Tony voit défiler, derrière les vitres du wagon, des visages inconscients de ce qui se passe.
La portière qu’il a utilisée pour descendre est restée ouverte et arrive à sa hauteur. Alors, brusquement, il bouscule les deux gitans et bondit dans le train.
Il ne fait que traverser le couloir, ouvre la portière opposée, se jette en marche de l’autre côté de la voie. Il cabriole du haut en bas d’un remblai, se relève dans l’herbe d’une prairie. Des champs et des bois s’étendent à perte de vue.
Il joue sa dernière carte et ne regarde pas derrière lui.

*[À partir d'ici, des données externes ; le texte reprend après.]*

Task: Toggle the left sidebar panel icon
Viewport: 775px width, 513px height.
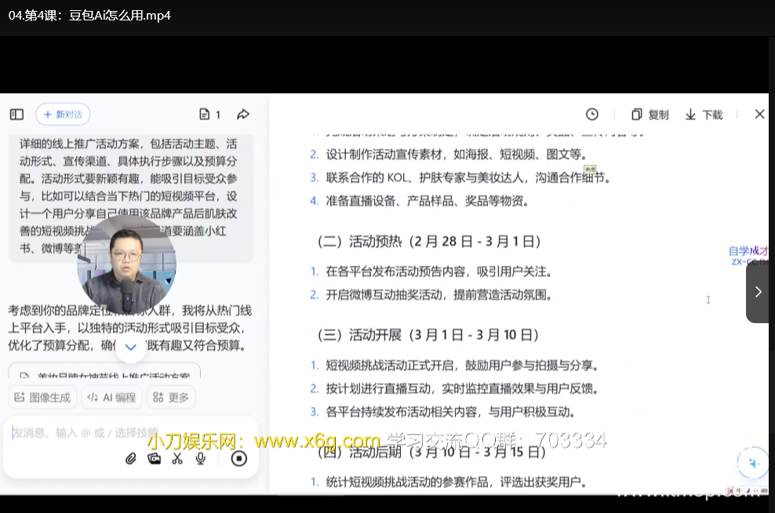Action: [16, 115]
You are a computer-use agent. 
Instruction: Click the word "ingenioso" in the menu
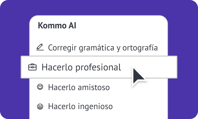click(x=95, y=106)
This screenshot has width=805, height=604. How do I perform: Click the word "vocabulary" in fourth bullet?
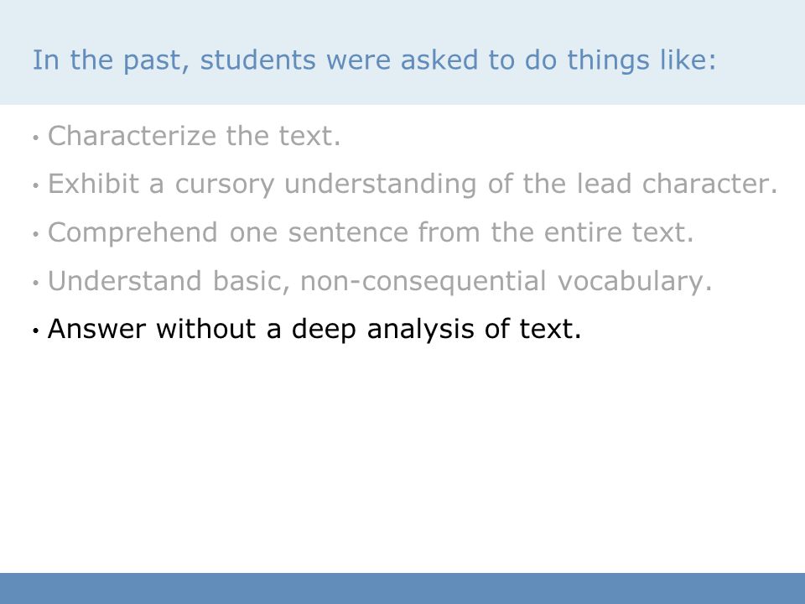click(x=635, y=282)
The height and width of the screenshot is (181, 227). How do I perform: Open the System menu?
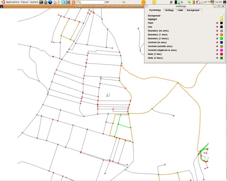[x=34, y=2]
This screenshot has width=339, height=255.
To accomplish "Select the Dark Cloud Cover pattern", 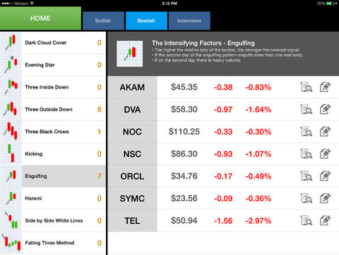I will pos(53,43).
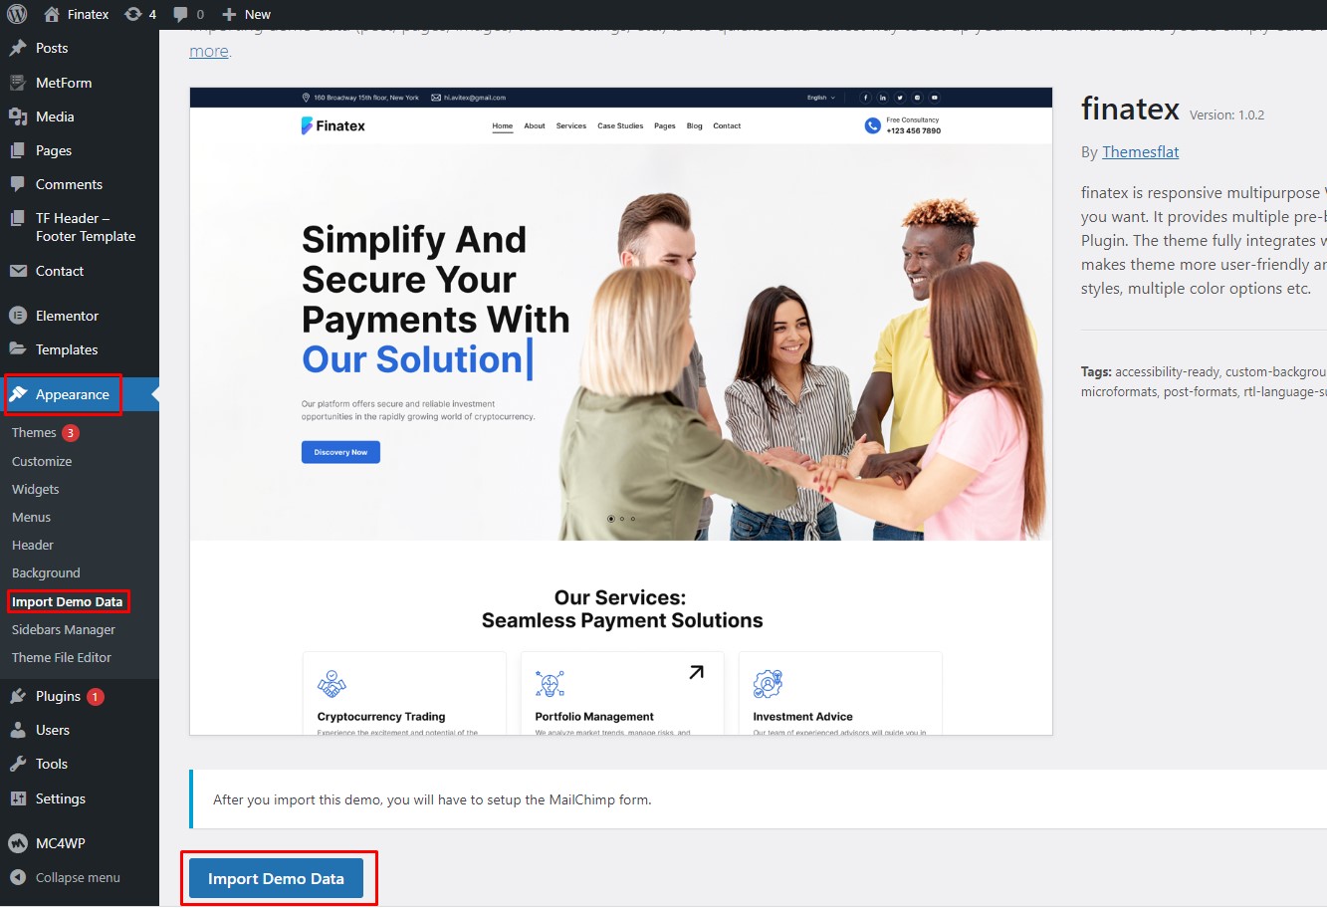Collapse the admin menu
Viewport: 1327px width, 908px height.
(66, 877)
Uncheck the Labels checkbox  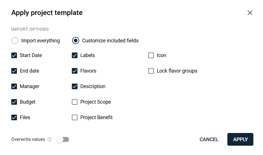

Il fonce en courant à travers la campagne. Courant et courant à perdre haleine, il saute par-dessus une haie, dévale une prairie en pente.
Plus loin, exténué, il s’enfonce dans les frondaisons rouges d’un bois.
Plus loin encore, il marche au bord d’une autoroute, à quarante miles de Montréal. Il fait des signes désespérés pour arrêter les voitures qui passent à toute allure. Finalement, un lourd camion ralentit et stoppe sur le bas-côté. Juste le temps pour Tony d’ouvrir la portière et de s’engouffrer dedans.
La valise et le veston de Tony sont violemment jetés à terre, aux pieds de l’homme au couteau.
Ce dernier est debout près de la grosse limousine démodée, arrêtée à quelque distance de la gare, au bord des voies désertes. Les autres sont autour de lui.
Celui qui a jeté par terre les affaires de Tony est le gitan couvert de bijoux. Il parle avec colère, dans leur langue.
Le Gitan. Nous sommes cinq ! Cinq ! Et il nous échappe !
L’homme au couteau. Nous ne sommes pas cinq. Nous sommes cent, nous sommes mille, nous sommes des milliers !
Il attrape la valise de Tony et l’ouvre brutalement. Il en répand le contenu sur le sol.
L’homme au couteau. Eh bien, qu’attendez-vous ?
Les autres se mettent à détruire consciencieusement ce qui appartenait au fugitif.
L’homme au couteau. Où qu’il aille nous y serons ! C’est un homme mort !
Et pour donner plus de force à ce qu’il dit, il déchire d’un grand coup, en deux, le veston de Tony.